▸ **Teks Hasil Ekstraksi**:
• • •

RSS Feed

kenalaken, kulo

Foto Saya
WICAKSONO AZ-ZAKY
Bastian Arif Wicaksana. Jawa asli.
Lihat profil lengkapku

Selasa, 18 September 2012

MY FRIEND'S SAD STORY


Tiba-tiba saja aku ingin bercerita tentang seorang teman. Ya, mungkin dapat menjadi pengingat bahwa kalian bukan orang yang paling tersiksa di dunia, bukan pula orang yang paling tidak beruntung di dunia. Bahwa masih ada seseorang di luar sana yang jauh lebih tidak beruntung dan jauh lebih tersakiti.
Jadi, cerita ini kumulai dari sekumpulan siswa berjas putih yang sedang berjalan menuju laboratorium kimia. Hari itu adalah jadwal praktikum. Seperti biasa, setelah berada didalam lab, mereka akan langsung membentuk kelompok yang sudah diberitahukan sejak awal semester. Kelompok itu akan selalu tetap hingga akhir semester. Peralatan praktikum dicek oleh masing-masing kelompok untuk memastikan bahwa semua peralatan lengkap dan berada dalam kondisi baik-baik saja dan siap untuk digunakan. Begitu juga peralatan milik kelompok Mili (bukan nama sebenarnya). Mili merasa semua baik-baik saja sehingga tidak ada yang perlu diganti terlebih dahulu. Karena semua sudah selesai memeriksa peralatan, praktikum dimulai. Aku lupa detil apa yang mereka lakukan di praktikum tersebut. Intinya, mereka harus mereaksikan sesuatu yang salah satu langkahnya membutuhkan pemanasan. Biasanya pembakar yang digunakan adalah bunsen dengan bahan bakar spirtus (metanol). Semua kelompok pun sudah melakukan pemanasan yang saya maksud, kecuali kelompok Mili. Sumbu bunsen mereka ternyata sudah habis dan hal itu tidak disadari Mili saat memeriksanya tadi.
"maaf, aku tidak menyadarinya saat memeriksanya tadi". Mili meminta maaf pada teman2nya.
Mereka sangat kebingungan. Bagaimana tidak, praktikum tersebut memang harus melalui pemanasan. Dan kelompok lain hampir selesai. sedangkan mereka, menyalakan api saja belum. Laboran juga sedang keluar dan mereka tidak berani mengambil alat tanpa izin. Ditengah kekacauan oleh kebingungan yang mereka alami, temanku yang tadi ingin kuceritakan pada anda, Sudiono (nama sebenarnya) menghampiri kelompok Mili. Melihat Mili yang kebingungan, Sudiono yang sudah lama memendam perasaan terhadap Mili terusik dan sangat ingin membantu. Dihampirinyalah Mili. Dengan berusaha sekuat tenaga menata suaranya agar terdengar gagah saat berbicara, Sudiono berbasa-basi menanyakan hal yang membuat Mili bingung. Mili menjelaskan bahwa bunsennya tidak bisa dipakai dan efeknya, pemanasan tidak bisa dilakukan. Sudiono mengrenyitkan dahi dan menggosok-gosokkan telunnjuk dan jempolnya ke dagu saat berusaha mencari solusi. Hal itu sebetulnya tidak dilakukan juga bukan menjadi masalah.  Dia hanya ingin terlihat keren didepan Mili.

• • •

▸ **Data**:
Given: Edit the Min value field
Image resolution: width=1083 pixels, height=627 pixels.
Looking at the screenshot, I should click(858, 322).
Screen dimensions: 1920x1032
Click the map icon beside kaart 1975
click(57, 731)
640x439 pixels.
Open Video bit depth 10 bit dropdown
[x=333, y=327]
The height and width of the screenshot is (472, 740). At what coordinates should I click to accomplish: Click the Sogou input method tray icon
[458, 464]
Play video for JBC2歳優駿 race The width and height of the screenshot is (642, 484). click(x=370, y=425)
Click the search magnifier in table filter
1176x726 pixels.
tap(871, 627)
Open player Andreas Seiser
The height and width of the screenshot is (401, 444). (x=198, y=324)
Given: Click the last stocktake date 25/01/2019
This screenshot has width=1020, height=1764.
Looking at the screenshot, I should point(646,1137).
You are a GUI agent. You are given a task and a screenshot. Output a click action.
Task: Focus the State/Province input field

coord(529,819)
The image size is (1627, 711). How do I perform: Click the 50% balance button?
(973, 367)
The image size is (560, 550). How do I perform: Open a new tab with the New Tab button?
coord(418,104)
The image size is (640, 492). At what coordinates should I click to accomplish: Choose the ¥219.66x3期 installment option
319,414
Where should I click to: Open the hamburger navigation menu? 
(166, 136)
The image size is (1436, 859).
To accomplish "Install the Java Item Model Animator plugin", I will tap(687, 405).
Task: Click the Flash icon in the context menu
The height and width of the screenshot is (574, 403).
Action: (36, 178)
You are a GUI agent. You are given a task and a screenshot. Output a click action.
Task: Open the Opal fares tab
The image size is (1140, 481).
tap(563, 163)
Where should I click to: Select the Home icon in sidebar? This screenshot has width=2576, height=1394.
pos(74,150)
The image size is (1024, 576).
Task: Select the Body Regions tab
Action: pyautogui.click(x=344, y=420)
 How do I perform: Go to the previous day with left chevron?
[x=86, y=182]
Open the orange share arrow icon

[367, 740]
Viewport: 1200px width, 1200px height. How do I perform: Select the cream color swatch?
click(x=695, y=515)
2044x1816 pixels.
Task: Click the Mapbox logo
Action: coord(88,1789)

• • •

▸ **Tugas yang Dikerjakan**:
- A) Menurut cerita tentang praktikum kimia, bahan bakar apa yang biasanya dipakai untuk pembakar bunsen?
- B) Ketik ulang bagian cerita tentang praktikum kimia yang dimulai dengan kata-kata "MY FRIEND'S SAD" dan berakhir dengan "jauh lebih tersakiti.".
Data ini diambil dari sumber yang berbeda.

▸ **Jawaban Tiap Tugas**:
- A) Spirtus (metanol).

- B)
MY FRIEND'S SAD STORY


Tiba-tiba saja aku ingin bercerita tentang seorang teman. Ya, mungkin dapat menjadi pengingat bahwa kalian bukan orang yang paling tersiksa di dunia, bukan pula orang yang paling tidak beruntung di dunia. Bahwa masih ada seseorang di luar sana yang jauh lebih tidak beruntung dan jauh lebih tersakiti.